While Peter and Maria kept their membership in the Holdeman church, in thinking and sentiment they were not denominationally minded. As an illustration, Peter once gathered his children into the family car and travelled to Winnipeg to see the movie, Uncle Tom’s Cabin, at a time when the anti-slavery novel was a popular topic of conversation all over North America. Movie-going, even to a movie considered to be entertainment for the whole family, would have been considered a very worldly activity by most church-going people in their community at that time.

Tragedy

It was a shock to the family when Peter’s life ended at the young age of 55. On Wednesday evening, February 12, the usually healthy Peter fell badly ill, so much so that a doctor was called. The doctor ordered that he be taken to hospital, and he was admitted to Concordia Hospital in Winnipeg on Friday morning with a ruptured appendix. The doctors operated on him immediately, but without success. They operated a second time, also without success. Knowing that his death was imminent, Peter called for H. R. Reimer, a man he had come to respect as his spiritual counselor, to his bedside. After four very difficult days in the hospital where he was fully conscious, Peter died on the morning of February 19, 1936 at five minutes before seven.

The funeral was conducted in the Holdeman Church in Greenland, with their ministers in charge. At the funeral service, Peter’s brother Martin, a member of the Kleine Gemeinde in Steinbach, rose to his feet before the close of the service, and said the family wished that the Rev. H. R. Reimer would say a few words. Diplomatically, Rev. Reimer moved to the front of the church to speak to the mourners, but did not mount the steps to the raised area where the pulpit was located. Following the funeral service in Greenland, Peter’s body was buried in the Prairie Rose Kleine Gemeinde Church cemetery in Landmark.

Peter M. Penner, The Man

Peter M. Penner is widely described by his grandchildren as a kind, nice, personable, and endearing man. His grandchildren remember the attention that he showed them and how he had taken them on his knee. He was described by his son Archie as quiet yet outgoing, peaceful, slow to anger, frugal and a good manager of his money. Physically, Peter was a fit man, never over 168 pounds, and always trim. Businesswise, he was a successful farmer.

Peter is remembered as a generous man who wanted to do good in the world. When his youngest child was 12 years of age and his oldest children were of marriageable age, he and Maria adopted two young girls as their own children. Daughter Ruby recalls how she loved her father and was deeply saddened by his early passing.

Peter is also remembered by family for his strength of character. He stood firm to valued principles. Peter lived at a time and place when the Holdeman practice of shunning was levied by the church elders and administered by the congregation. Peter could not condone this type of discipline, and said firmly, “I do not practice avoidance on Christians.”

Peter was tolerant and even accepting of those unlike him. He allowed his children to attend St. Cuthbert school, which was conducted in French by neighboring Catholics. Although he was Holdeman, he attended the local Kleine Gemeinde Church upon occasion when the road to Greenland was impassible. Peter even took the family to revival meetings at a well-known chapel in Winnipeg.

     (this article is still under construction)

 

Related Links

Peter M. Penner obituary.

Maria Penner nee Friesen obituary.

Back to the Penner page.

Undated postcard to Maria from her half-sister Elisabeth. Written in English.

 

Dear sister Mary,

I will answer your letter which we received a few days ago. We are all well. Father is not home, he has been away for two weeks collecting money in Sask. I’m sending you a picture of me. Please send me one of yours and the children. Those cucumbers are very good you sent us. You want to send your letters to Acme and we always get them. Father and mother can not come down—we are too busy all the time. Answer soon.

 

From Lizzie

 

Undated postcard to Maria Penner from half-sister Elisabeth.

# [Work item A]
Condense the paragraph in the text about Peter M. Penner that begins "Peter M. Penner is widely described," keeping its main facts.
# [Work item B]
Reproduce the part of the text about Peter M. Penner from "Peter was tolerant" to "nee Friesen obituary.".
The lines that follow are separate material, unrelated to the text about Peter M. Penner.

# [Given records]
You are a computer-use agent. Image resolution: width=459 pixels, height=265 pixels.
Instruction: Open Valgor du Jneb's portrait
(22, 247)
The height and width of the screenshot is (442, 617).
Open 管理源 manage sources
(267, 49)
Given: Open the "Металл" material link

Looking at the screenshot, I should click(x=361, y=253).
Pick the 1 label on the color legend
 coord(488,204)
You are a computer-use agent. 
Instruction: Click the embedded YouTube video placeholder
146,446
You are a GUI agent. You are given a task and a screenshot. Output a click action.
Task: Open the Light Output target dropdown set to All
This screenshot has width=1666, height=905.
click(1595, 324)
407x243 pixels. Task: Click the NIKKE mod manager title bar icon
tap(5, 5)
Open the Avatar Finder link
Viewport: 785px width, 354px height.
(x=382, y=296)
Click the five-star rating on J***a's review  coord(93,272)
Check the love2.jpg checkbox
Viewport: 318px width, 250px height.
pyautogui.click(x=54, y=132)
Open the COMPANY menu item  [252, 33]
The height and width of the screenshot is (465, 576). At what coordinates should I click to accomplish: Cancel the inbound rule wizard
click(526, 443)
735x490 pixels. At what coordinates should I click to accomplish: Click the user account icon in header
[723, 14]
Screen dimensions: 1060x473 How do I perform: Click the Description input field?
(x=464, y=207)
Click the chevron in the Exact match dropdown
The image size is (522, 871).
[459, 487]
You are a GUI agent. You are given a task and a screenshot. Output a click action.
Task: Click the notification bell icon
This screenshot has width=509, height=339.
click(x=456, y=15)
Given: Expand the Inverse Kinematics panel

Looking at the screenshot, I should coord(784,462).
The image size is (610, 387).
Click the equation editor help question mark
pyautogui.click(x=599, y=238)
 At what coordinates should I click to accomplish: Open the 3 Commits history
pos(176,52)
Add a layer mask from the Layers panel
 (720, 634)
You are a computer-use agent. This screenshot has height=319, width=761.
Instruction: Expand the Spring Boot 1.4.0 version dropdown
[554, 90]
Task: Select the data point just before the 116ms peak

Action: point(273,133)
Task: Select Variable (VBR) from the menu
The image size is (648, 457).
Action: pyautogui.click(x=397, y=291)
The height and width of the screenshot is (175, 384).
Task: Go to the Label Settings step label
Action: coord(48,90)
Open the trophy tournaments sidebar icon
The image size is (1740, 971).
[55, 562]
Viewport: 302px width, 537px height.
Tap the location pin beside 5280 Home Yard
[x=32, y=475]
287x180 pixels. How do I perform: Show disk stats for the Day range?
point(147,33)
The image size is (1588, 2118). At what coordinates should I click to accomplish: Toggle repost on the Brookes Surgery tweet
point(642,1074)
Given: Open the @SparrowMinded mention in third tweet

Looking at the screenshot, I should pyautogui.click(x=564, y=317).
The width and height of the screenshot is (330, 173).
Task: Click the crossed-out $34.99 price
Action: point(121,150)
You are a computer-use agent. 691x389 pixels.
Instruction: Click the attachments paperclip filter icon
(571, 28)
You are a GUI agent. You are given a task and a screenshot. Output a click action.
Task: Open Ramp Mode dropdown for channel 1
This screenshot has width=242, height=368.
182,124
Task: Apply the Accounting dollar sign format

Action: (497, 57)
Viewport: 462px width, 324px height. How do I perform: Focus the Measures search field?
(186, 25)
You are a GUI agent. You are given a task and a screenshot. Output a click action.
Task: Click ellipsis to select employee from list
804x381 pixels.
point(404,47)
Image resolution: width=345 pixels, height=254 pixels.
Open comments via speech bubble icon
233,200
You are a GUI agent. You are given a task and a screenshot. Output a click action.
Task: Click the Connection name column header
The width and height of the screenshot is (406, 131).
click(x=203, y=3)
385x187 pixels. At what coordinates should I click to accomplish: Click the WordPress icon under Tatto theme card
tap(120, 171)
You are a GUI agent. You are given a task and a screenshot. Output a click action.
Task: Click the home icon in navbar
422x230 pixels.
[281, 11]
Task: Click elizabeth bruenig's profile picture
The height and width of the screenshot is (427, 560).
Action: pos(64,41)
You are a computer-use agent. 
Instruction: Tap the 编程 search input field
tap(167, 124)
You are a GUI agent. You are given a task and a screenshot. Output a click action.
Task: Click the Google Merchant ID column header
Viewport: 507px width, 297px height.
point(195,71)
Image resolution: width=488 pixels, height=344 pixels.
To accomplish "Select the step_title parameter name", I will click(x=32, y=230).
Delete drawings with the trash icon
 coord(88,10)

# [Your response A]
Peter M. Penner's grandchildren describe him as kind, nice, personable and endearing. They remember his attention and how he took them on his knee. His son Archie called him quiet yet outgoing, peaceful, slow to anger, frugal and a good manager of his money. He was fit and trim, never over 168 pounds, and a successful farmer.

# [Your response B]
Peter was tolerant and even accepting of those unlike him. He allowed his children to attend St. Cuthbert school, which was conducted in French by neighboring Catholics. Although he was Holdeman, he attended the local Kleine Gemeinde Church upon occasion when the road to Greenland was impassible. Peter even took the family to revival meetings at a well-known chapel in Winnipeg.

     (this article is still under construction)

 

Related Links

Peter M. Penner obituary.

Maria Penner nee Friesen obituary.